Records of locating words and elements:
_ _ _ _

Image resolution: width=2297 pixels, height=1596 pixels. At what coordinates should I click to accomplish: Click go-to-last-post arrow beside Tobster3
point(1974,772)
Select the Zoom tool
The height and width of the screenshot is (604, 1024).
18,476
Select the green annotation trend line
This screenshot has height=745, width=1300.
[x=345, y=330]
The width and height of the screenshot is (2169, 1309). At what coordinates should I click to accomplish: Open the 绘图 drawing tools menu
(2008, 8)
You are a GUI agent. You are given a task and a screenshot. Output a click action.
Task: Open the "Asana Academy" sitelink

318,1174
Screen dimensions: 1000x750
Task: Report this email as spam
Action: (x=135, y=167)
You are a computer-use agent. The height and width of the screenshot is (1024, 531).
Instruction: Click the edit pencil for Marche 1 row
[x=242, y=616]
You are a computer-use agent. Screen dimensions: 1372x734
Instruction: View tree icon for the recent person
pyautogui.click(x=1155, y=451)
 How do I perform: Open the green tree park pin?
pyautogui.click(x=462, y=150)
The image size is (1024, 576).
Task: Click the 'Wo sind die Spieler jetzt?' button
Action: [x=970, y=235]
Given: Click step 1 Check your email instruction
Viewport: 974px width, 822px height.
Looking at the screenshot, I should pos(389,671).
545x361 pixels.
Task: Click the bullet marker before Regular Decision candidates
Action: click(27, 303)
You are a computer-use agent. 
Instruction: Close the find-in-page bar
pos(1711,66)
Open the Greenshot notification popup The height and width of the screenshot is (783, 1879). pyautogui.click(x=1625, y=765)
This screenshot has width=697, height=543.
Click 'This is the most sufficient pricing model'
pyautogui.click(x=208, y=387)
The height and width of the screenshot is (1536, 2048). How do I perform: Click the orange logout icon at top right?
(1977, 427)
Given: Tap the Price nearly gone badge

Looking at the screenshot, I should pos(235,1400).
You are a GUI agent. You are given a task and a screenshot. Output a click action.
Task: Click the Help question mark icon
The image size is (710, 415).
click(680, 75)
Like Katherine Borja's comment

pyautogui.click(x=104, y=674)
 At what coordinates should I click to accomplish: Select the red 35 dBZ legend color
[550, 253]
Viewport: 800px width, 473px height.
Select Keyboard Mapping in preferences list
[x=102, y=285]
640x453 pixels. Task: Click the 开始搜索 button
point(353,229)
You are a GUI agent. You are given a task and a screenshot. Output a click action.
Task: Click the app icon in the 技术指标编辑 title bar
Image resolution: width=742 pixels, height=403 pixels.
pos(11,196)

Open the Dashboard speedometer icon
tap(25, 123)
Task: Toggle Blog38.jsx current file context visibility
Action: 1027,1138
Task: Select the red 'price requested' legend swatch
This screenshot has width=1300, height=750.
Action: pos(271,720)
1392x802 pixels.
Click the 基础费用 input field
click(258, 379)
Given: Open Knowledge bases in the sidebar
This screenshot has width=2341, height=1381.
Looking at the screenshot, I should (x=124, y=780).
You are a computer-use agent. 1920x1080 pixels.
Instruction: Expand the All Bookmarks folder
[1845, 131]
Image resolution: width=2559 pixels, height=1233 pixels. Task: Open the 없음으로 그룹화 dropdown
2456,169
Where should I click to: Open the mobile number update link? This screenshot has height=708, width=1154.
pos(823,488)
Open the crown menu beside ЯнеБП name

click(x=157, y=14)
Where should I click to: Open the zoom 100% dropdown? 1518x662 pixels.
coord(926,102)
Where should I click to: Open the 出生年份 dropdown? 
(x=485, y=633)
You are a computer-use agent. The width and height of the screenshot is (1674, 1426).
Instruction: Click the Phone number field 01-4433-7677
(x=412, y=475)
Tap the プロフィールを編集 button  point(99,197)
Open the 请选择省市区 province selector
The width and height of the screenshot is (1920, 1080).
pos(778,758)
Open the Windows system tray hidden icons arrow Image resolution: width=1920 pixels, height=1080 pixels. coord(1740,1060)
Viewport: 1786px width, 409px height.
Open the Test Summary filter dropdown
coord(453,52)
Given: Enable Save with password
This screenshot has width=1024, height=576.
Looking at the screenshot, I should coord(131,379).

_ _ _ _

**Required work**
Recast the records above as a Markdown table with the columns "Row" and "Line", giving each line its own numbered row and leaving out blank lines.

**Task solution**
| Row | Line |
|---|---|
| 1 | Image resolution: width=2297 pixels, height=1596 pixels. At what coordinates should I click to accomplish: Click go-to-last-post arrow beside Tobster3 |
| 2 | point(1974,772) |
| 3 | Select the Zoom tool |
| 4 | The height and width of the screenshot is (604, 1024). |
| 5 | 18,476 |
| 6 | Select the green annotation trend line |
| 7 | This screenshot has height=745, width=1300. |
| 8 | [x=345, y=330] |
| 9 | The width and height of the screenshot is (2169, 1309). At what coordinates should I click to accomplish: Open the 绘图 drawing tools menu |
| 10 | (2008, 8) |
| 11 | You are a GUI agent. You are given a task and a screenshot. Output a click action. |
| 12 | Task: Open the "Asana Academy" sitelink |
| 13 | 318,1174 |
| 14 | Screen dimensions: 1000x750 |
| 15 | Task: Report this email as spam |
| 16 | Action: (x=135, y=167) |
| 17 | You are a computer-use agent. The height and width of the screenshot is (1024, 531). |
| 18 | Instruction: Click the edit pencil for Marche 1 row |
| 19 | [x=242, y=616] |
| 20 | You are a computer-use agent. Screen dimensions: 1372x734 |
| 21 | Instruction: View tree icon for the recent person |
| 22 | pyautogui.click(x=1155, y=451) |
| 23 |  How do I perform: Open the green tree park pin? |
| 24 | pyautogui.click(x=462, y=150) |
| 25 | The image size is (1024, 576). |
| 26 | Task: Click the 'Wo sind die Spieler jetzt?' button |
| 27 | Action: [x=970, y=235] |
| 28 | Given: Click step 1 Check your email instruction |
| 29 | Viewport: 974px width, 822px height. |
| 30 | Looking at the screenshot, I should pos(389,671). |
| 31 | 545x361 pixels. |
| 32 | Task: Click the bullet marker before Regular Decision candidates |
| 33 | Action: click(27, 303) |
| 34 | You are a computer-use agent.  |
| 35 | Instruction: Close the find-in-page bar |
| 36 | pos(1711,66) |
| 37 | Open the Greenshot notification popup The height and width of the screenshot is (783, 1879). pyautogui.click(x=1625, y=765) |
| 38 | This screenshot has width=697, height=543. |
| 39 | Click 'This is the most sufficient pricing model' |
| 40 | pyautogui.click(x=208, y=387) |
| 41 | The height and width of the screenshot is (1536, 2048). How do I perform: Click the orange logout icon at top right? |
| 42 | (1977, 427) |
| 43 | Given: Tap the Price nearly gone badge |
| 44 | Looking at the screenshot, I should pos(235,1400). |
| 45 | You are a GUI agent. You are given a task and a screenshot. Output a click action. |
| 46 | Task: Click the Help question mark icon |
| 47 | The image size is (710, 415). |
| 48 | click(680, 75) |
| 49 | Like Katherine Borja's comment |
| 50 | pyautogui.click(x=104, y=674) |
| 51 |  At what coordinates should I click to accomplish: Select the red 35 dBZ legend color |
| 52 | [550, 253] |
| 53 | Viewport: 800px width, 473px height. |
| 54 | Select Keyboard Mapping in preferences list |
| 55 | [x=102, y=285] |
| 56 | 640x453 pixels. Task: Click the 开始搜索 button |
| 57 | point(353,229) |
| 58 | You are a GUI agent. You are given a task and a screenshot. Output a click action. |
| 59 | Task: Click the app icon in the 技术指标编辑 title bar |
| 60 | Image resolution: width=742 pixels, height=403 pixels. |
| 61 | pos(11,196) |
| 62 | Open the Dashboard speedometer icon |
| 63 | tap(25, 123) |
| 64 | Task: Toggle Blog38.jsx current file context visibility |
| 65 | Action: 1027,1138 |
| 66 | Task: Select the red 'price requested' legend swatch |
| 67 | This screenshot has width=1300, height=750. |
| 68 | Action: pos(271,720) |
| 69 | 1392x802 pixels. |
| 70 | Click the 基础费用 input field |
| 71 | click(258, 379) |
| 72 | Given: Open Knowledge bases in the sidebar |
| 73 | This screenshot has width=2341, height=1381. |
| 74 | Looking at the screenshot, I should (x=124, y=780). |
| 75 | You are a computer-use agent. 1920x1080 pixels. |
| 76 | Instruction: Expand the All Bookmarks folder |
| 77 | [1845, 131] |
| 78 | Image resolution: width=2559 pixels, height=1233 pixels. Task: Open the 없음으로 그룹화 dropdown |
| 79 | 2456,169 |
| 80 | Where should I click to: Open the mobile number update link? This screenshot has height=708, width=1154. |
| 81 | pos(823,488) |
| 82 | Open the crown menu beside ЯнеБП name |
| 83 | click(x=157, y=14) |
| 84 | Where should I click to: Open the zoom 100% dropdown? 1518x662 pixels. |
| 85 | coord(926,102) |
| 86 | Where should I click to: Open the 出生年份 dropdown?  |
| 87 | (x=485, y=633) |
| 88 | You are a computer-use agent. The width and height of the screenshot is (1674, 1426). |
| 89 | Instruction: Click the Phone number field 01-4433-7677 |
| 90 | (x=412, y=475) |
| 91 | Tap the プロフィールを編集 button  point(99,197) |
| 92 | Open the 请选择省市区 province selector |
| 93 | The width and height of the screenshot is (1920, 1080). |
| 94 | pos(778,758) |
| 95 | Open the Windows system tray hidden icons arrow Image resolution: width=1920 pixels, height=1080 pixels. coord(1740,1060) |
| 96 | Viewport: 1786px width, 409px height. |
| 97 | Open the Test Summary filter dropdown |
| 98 | coord(453,52) |
| 99 | Given: Enable Save with password |
| 100 | This screenshot has width=1024, height=576. |
| 101 | Looking at the screenshot, I should coord(131,379). |